Ouf ! Jacqueline Sauvage a été graciée. Enfin, presque, puisqu’elle reste considérée comme une meurtrière. Quand elle a tiré trois balles dans le dos de son mari, il ne la mettait pas en danger de manière imminente. Il l’avait « seulement » menacée de mort quelques instants ou quelques heures auparavant. La femme martyrisée avait, c’est le cas de le dire, « pété les plombs », mais de façon décalée dans le temps, donc : pas de légitime défense.
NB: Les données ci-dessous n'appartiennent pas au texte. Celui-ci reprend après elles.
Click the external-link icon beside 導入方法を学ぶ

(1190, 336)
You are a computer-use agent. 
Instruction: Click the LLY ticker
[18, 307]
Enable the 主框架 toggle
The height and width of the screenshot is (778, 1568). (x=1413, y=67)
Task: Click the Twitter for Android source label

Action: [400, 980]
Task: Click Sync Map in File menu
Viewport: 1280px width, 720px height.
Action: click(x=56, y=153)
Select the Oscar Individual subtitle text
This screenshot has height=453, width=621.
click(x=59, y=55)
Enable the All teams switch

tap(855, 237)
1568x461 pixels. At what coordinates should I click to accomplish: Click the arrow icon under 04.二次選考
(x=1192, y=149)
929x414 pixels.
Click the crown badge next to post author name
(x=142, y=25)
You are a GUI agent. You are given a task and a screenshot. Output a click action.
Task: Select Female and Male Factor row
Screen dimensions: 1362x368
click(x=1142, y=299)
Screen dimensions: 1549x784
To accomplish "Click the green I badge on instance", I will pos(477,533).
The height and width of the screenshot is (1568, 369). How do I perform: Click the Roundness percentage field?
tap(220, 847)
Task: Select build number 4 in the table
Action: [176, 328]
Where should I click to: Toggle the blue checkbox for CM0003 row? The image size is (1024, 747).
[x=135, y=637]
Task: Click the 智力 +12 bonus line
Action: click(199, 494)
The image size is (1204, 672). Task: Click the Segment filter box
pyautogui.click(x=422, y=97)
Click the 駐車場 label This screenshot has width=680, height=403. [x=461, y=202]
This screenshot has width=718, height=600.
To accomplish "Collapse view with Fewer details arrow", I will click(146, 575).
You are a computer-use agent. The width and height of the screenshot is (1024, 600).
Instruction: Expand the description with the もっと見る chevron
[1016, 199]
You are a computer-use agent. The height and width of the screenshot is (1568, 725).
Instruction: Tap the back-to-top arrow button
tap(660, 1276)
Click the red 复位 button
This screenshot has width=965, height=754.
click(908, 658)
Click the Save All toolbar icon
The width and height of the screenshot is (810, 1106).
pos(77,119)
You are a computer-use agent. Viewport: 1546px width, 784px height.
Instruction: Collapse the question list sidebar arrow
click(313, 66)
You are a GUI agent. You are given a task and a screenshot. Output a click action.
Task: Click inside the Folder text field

Droit et bon sens ne font pas toujours bon ménage
Elle avait été tabassée pendant 47 ans, son fils s’était suicidé deux jours avant, les trois filles avaient été violées pendant des années, toute la famille avait été réduite au silence et terrorisée par cette brute dont tout le voisinage souhaitait la mort.
Mais voilà : la famille avait eu le tort de se taire, comme l’avait argumenté la présidente du tribunal dont le mari n’est sans doute pas un bourreau ; et, stricto sensu, Jacqueline Sauvage avait tiré sur un pauvre homme sans défense. Dix ans de réclusion criminelle pour 47 ans de patience, de silence et d’esclavage.
Pendant que la justice ergote au point de prendre, et même de confirmer, une décision qui révolte le bon sens, il y a environ 150 femmes qui, tous les ans, rien qu’en France, meurent sous les coups de leur conjoint. 150 femmes... et 25 hommes.
Pas de solution satisfaisante
Comme toujours dans ce genre d’affaire extrême, on ne peut pas créer de précédents qui, par exemple, en viendraient à considérer comme légitime de tuer tous les maris violents. Mais à l’inverse, une justice trop mathématique peut laisser entendre aux gens qui maltraitent, tabassent ou violent leur conjoint et leurs enfants que, moyennant quelques précautions, ils peuvent être assurés de l’impunité. C’est hélas trop fréquemment le cas.
En France, que ce soit dans des affaires de violences familiales ou de violences policières, la tendance serait : « Faites-vous tuer d’abord, et allez vous plaindre ensuite. » Aux États-Unis, c’est le contraire : « Flinguez d’abord, et les victimes iront s’expliquer ensuite... dans l’autre monde. »
S’il faut qu’il y ait des juges, des procureurs et des avocats, c’est bien parce que l’appréciation des crimes et délits n’est pas une science exacte. Or, dans le cas de Jacqueline Sauvage, tout le monde a compris, sauf le jury, que cette femme était avant tout une victime.
Savoir faire la part des choses
Dans la Bible, on voit bien que tous les meurtres ne sont pas équivalents et que certains sont sinon approuvés, en tous cas considérés avec bienveillance. Par exemple, dans sa jeunesse, Moïse avait tué un Égyptien qui frappait un Hébreu : il avait dû s’enfuir au désert pour échapper au châtiment du pharaon. Or, quel bilan la Bible fait-elle de ce meurtrier, à la fin de sa vie ? « Il ne s’est plus levé en Israël de prophète comme Moïse, que le Seigneur connaissait face à face... ». Jacqueline Sauvage n’est pas une héroïne ; mais ce n’est pas une criminelle dans l’âme, juste une jeune fille irréfléchie qui est devenue une femme pas très avisée. Maintenant, qu’on la laisse enfin connaître quelques années de paix.